Slight rise in farmer confidence

The most pessimistic are sheep and beef farmers about their own farming operations since early...
The most pessimistic are sheep and beef farmers about their own farming operations since early 2017; pictured, Hereford cattle at Waikaka Station. Photo: Paterson Family
New Zealand farmer confidence increased slightly in the first quarter of 2019 - but more of the country's farmers remain pessimistic than optimistic, Rabobank's rural confidence survey has shown.

Concern over government policy was the major reason given by those expecting conditions to deteriorate, while rising commodity prices were the key reason cited by farmers expecting the agricultural economy to improve.

Dairy farmers were significantly more positive about the prospects for the broader agricultural sector than in late 2018 but sheep and beef farmers and horticulturists were less confident.

In addition to farmer concerns over signalled upcoming policy changes in relation to their future greenhouse gas obligations, and further freshwater reforms, the recent recommendations from the government's tax working group were also likely to be playing on farmers' minds, Rabobank New Zealand general manager for country banking Hayley Gourley said.

``In particular, farmers would be concerned by the group's recommendations that a capital gains tax be applied to farmland as well as new taxes introduced for fertiliser and water pollution,'' she said.

It was the most pessimistic sheep and beef farmers had been about their own farming operations since early 2017.

That fall in confidence was likely to be, in part, driven by concerns about how ongoing Brexit uncertainties, and reports of a slowing Chinese economy, would affect future demand from those key offshore markets, Ms Gourley said.

ASB's latest Farmshed Economics report said lamb prices looked like they had bottomed out at about $6.80kg.

Prices fell more than the bank expected over the beginning of 2019, but given the record highs reached in 2018, that was still a strong end to summer. Prices in the new season were expected to peak in the high $7 range.

Tight supply conditions that boosted last year's prices looked set to continue.

Demand remained strong in the US and firm in China, whereas traditional markets like the UK and EU continued to lose importance, the report said.

The main risk to that outlook was the performance of the Chinese economy.

The 2019-20 dairy season was shaping up strongly. The global dairy market was tight as globally supply was, on the whole, soft.
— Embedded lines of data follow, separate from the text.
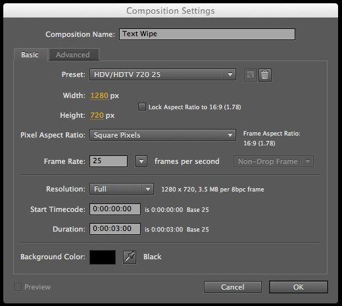Click the Start Timecode field
The width and height of the screenshot is (342, 306).
pos(115,209)
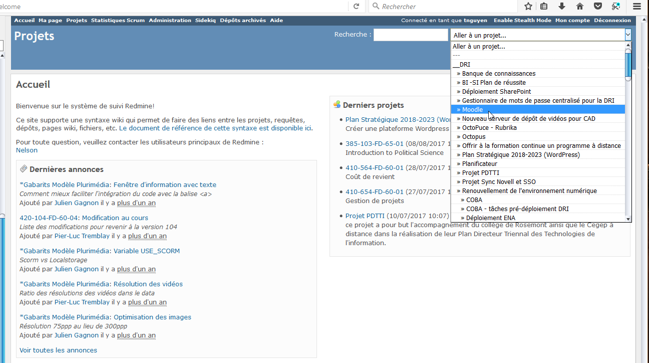Open the browser hamburger menu
This screenshot has width=649, height=363.
pos(636,7)
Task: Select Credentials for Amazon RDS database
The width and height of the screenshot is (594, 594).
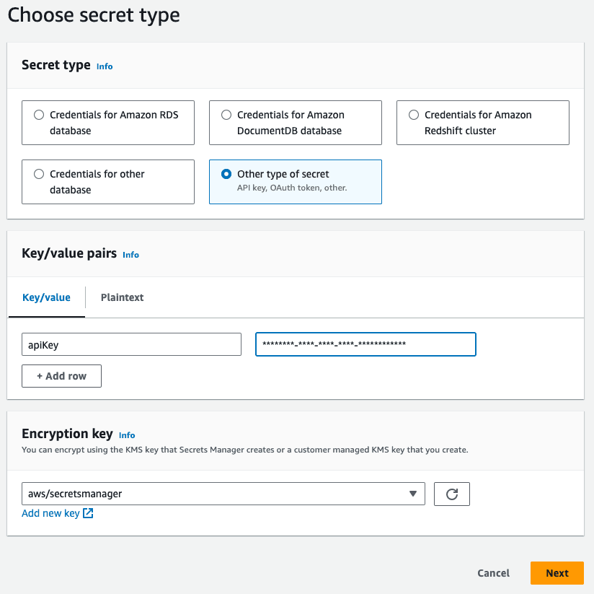Action: pyautogui.click(x=39, y=115)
Demand, particularly from Asia, including China, remained firm.

Beef prices were ``roughly middle of the road'' and, over the remainder of the year, prices were expected to track around that middle ground.
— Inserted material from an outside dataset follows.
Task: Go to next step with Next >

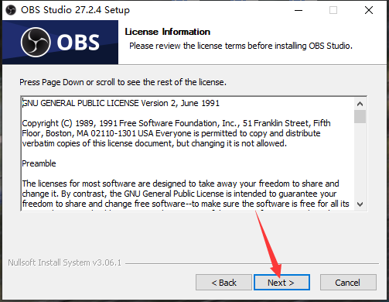Action: (x=282, y=283)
Global supply was growing but at a moderate pace. Meanwhile, demand growth was modest but still firm enough to match the pace of supply growth. In particular, Chinese beef demand continued to grow strongly.

The ANZ world commodity price index pushed up 1.4% in March, continuing the positive trend since the beginning of the year. Dairy again provided the largest price lift.

The NZD index also lifted 1.4% in March as there was little change in the average exchange rates across the month despite exchange rate volatility within the month, ANZ agriculture economist Susan Kilsby said.